Last week, even before the UK had voted to leave the EU, Janet Yellen, chair of the Federal Reserve, said she expected rates to remain low for some time on the back of headwinds in the US economy.

Brexit, which sent the sterling to 31-year lows and crashed global equity markets, will only add another hurdle to the headwinds the Federal Reserve is facing.

“The Fed rate hike may not happen in 2016, which could be a comforting factor for equities,” said Vijay Harpalani, fund manager at Al Mal Capital in Dubai.

Analysts had expected at least one rate hike this year, and potentially two. According to a Bloomberg survey, investors now see no chances of a hike in July, September, or November, and just a 10 per cent chance of a hike in December.

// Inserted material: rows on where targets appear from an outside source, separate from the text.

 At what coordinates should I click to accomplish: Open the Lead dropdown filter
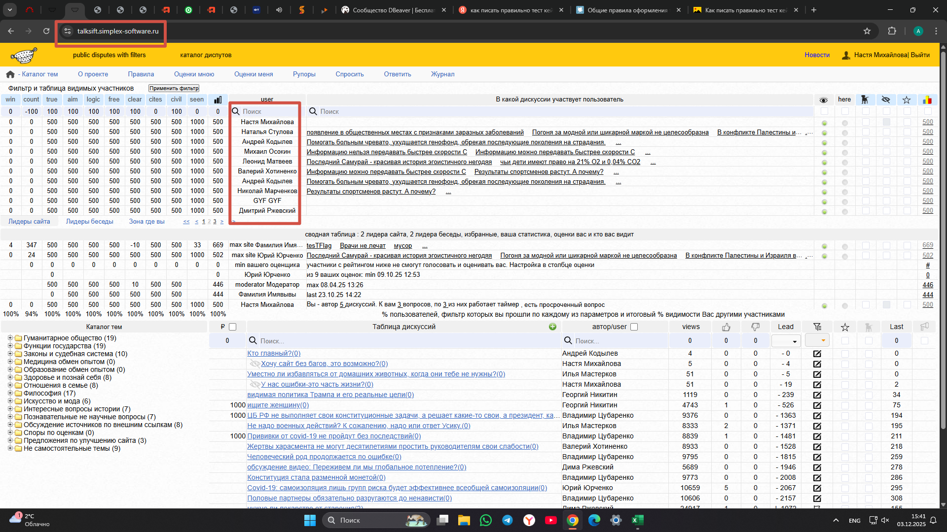coord(786,341)

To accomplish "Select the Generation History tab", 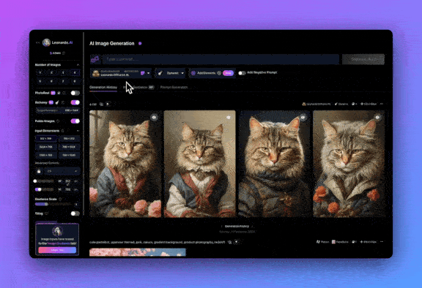I will coord(103,87).
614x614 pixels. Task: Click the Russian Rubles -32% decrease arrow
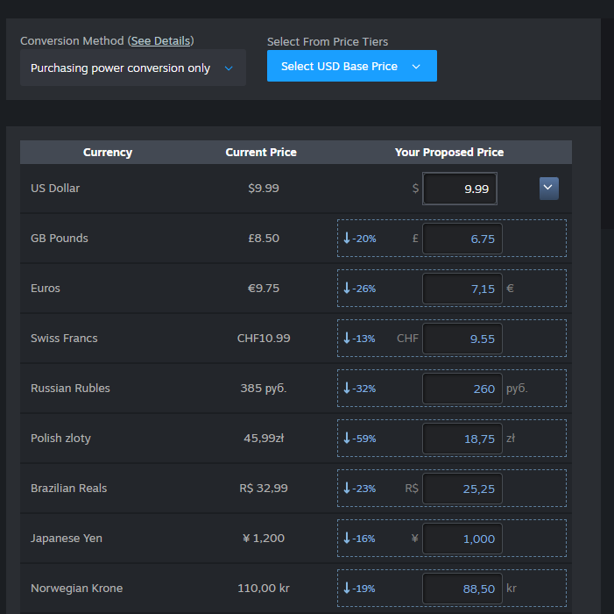point(347,389)
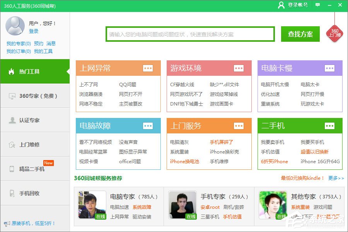Click the 查找方案 search button
This screenshot has width=348, height=232.
pos(300,34)
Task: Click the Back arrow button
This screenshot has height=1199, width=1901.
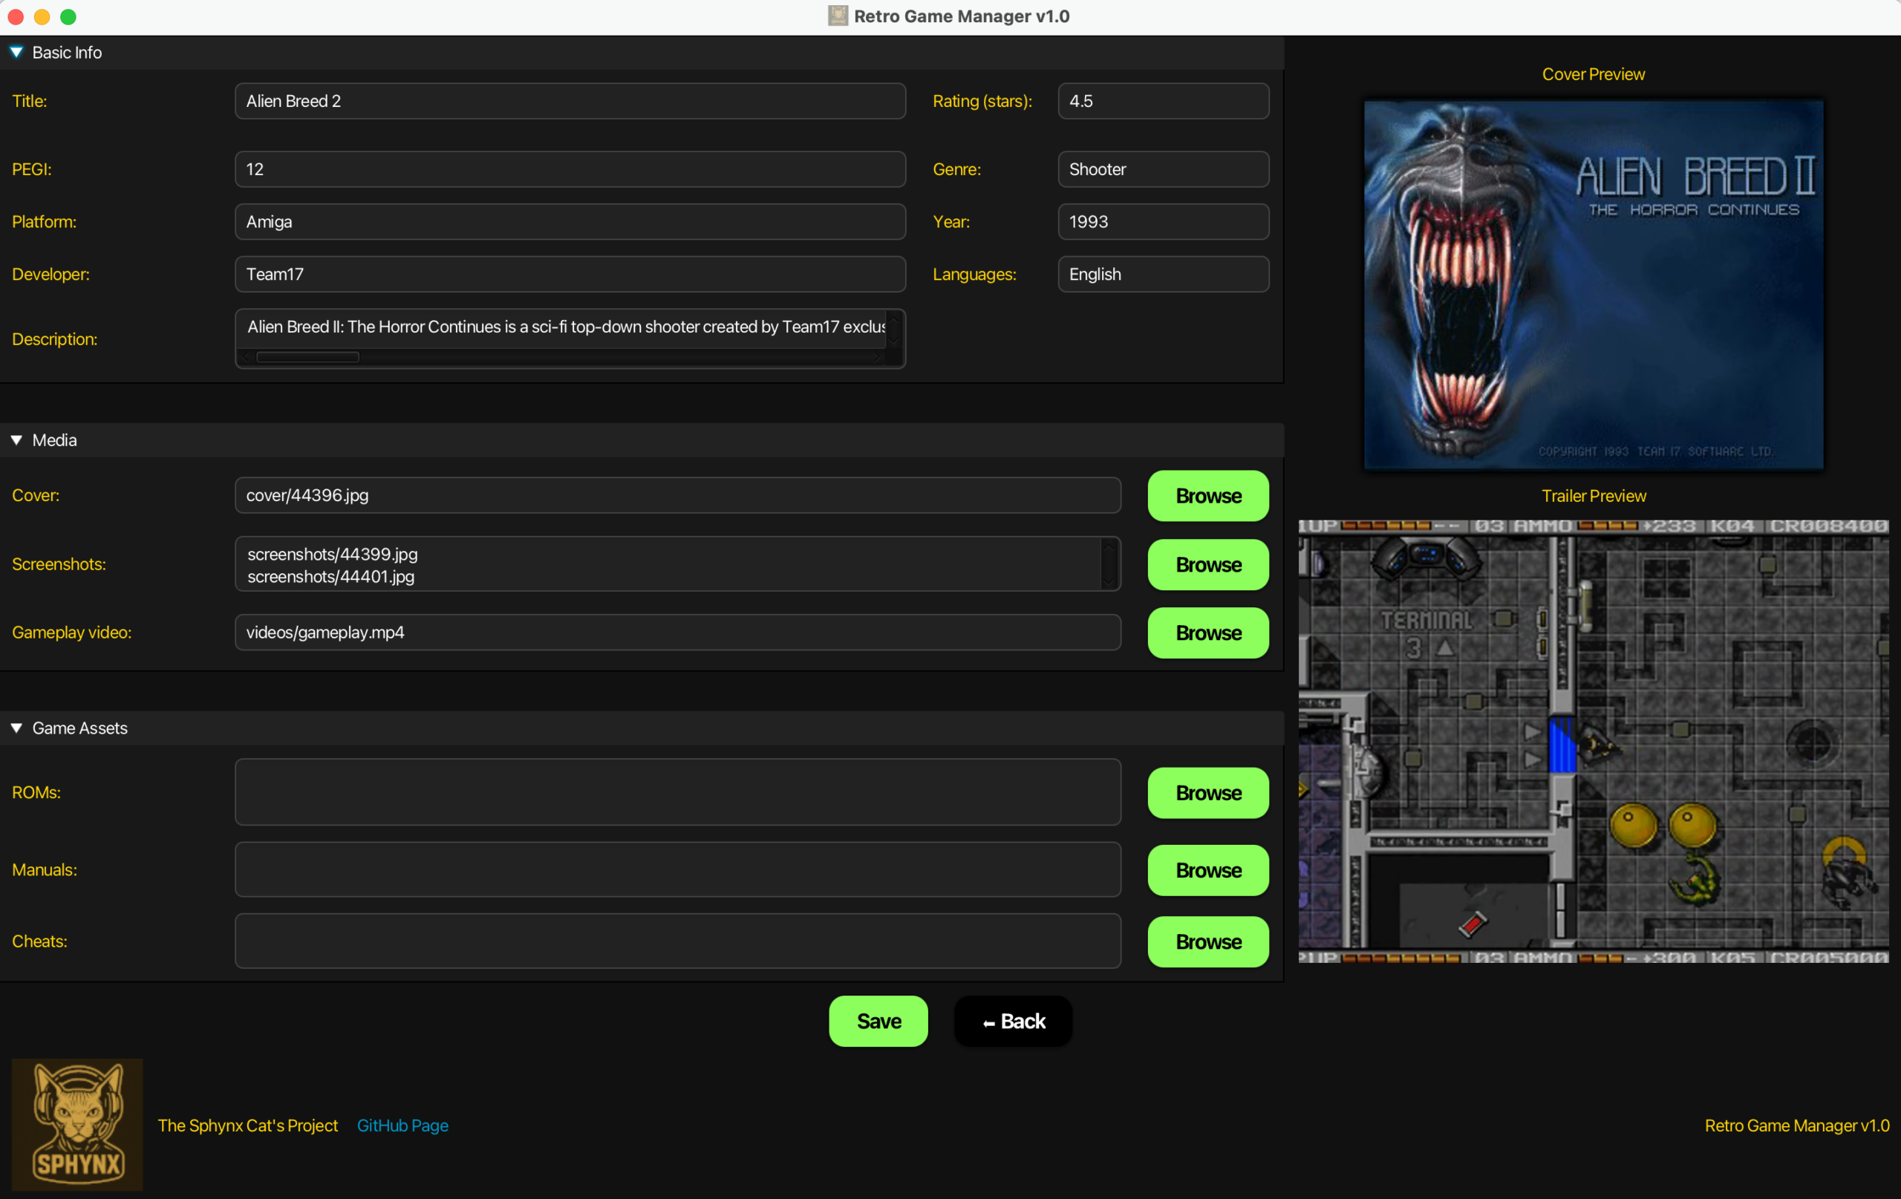Action: pos(1013,1021)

Michael Feroli, chief US economist at JPMorgan Chase & Co, said on Friday he expects no move in interest rates until December. On June 15, he reduced his forecast for the number of rate hikes in 2016 to one from two, saying that would most likely come in September.

Next hike

Meanwhile, Millan Mulraine, deputy head of US research and strategy at TD Securities in New York, now believes the Fed will wait until mid-2017 for its next hike. Mulraine previously expected a move in September and two next year.

But after the Brexit, some analysts even went as far as saying the Fed could lower interest rates, possibly into negative territory. While this is certainly not the direction Yellen hopes to move towards, when asked about it, she didn’t rule it out.

“I believe we do have the legal basis to pursue negative rates but I want to emphasise it is not something that we are considering. This is not a matter that we are actively looking at, considering when we’ve looked at that in the past, we have identified significant shortcomings of that type of approach,” Yellen said in a speech last week.

However, she also signalled she is wary of the repercussions of the Brexit and what it means for global economy.

“I think it would usher in a period of uncertainty and it is very hard to predict, but there could be a period of financial market volatility that would negatively affect financial conditions and the US economic outlook. That’s by no means certain, but it is something that we will be carefully monitoring,” Yellen said.

Dollar liquidity

She, however, did not schedule any special meetings to talk about the outcome of the EU referendum, but a statement on Friday said the Federal Reserve is “prepared to provide dollar liquidity” to address pressure in markets.

The statement echoes similar ones from the Bank of England and the European Central Bank, with the latter saying it is ready to provide additional liquidity for financial markets if needed in euro and foreign currency.

Mark Carney, governor of the Bank of England, said the bank “stands ready to provide more than £250 billion of additional funds,” and is also able to provide “substantial liquidity” in foreign currency.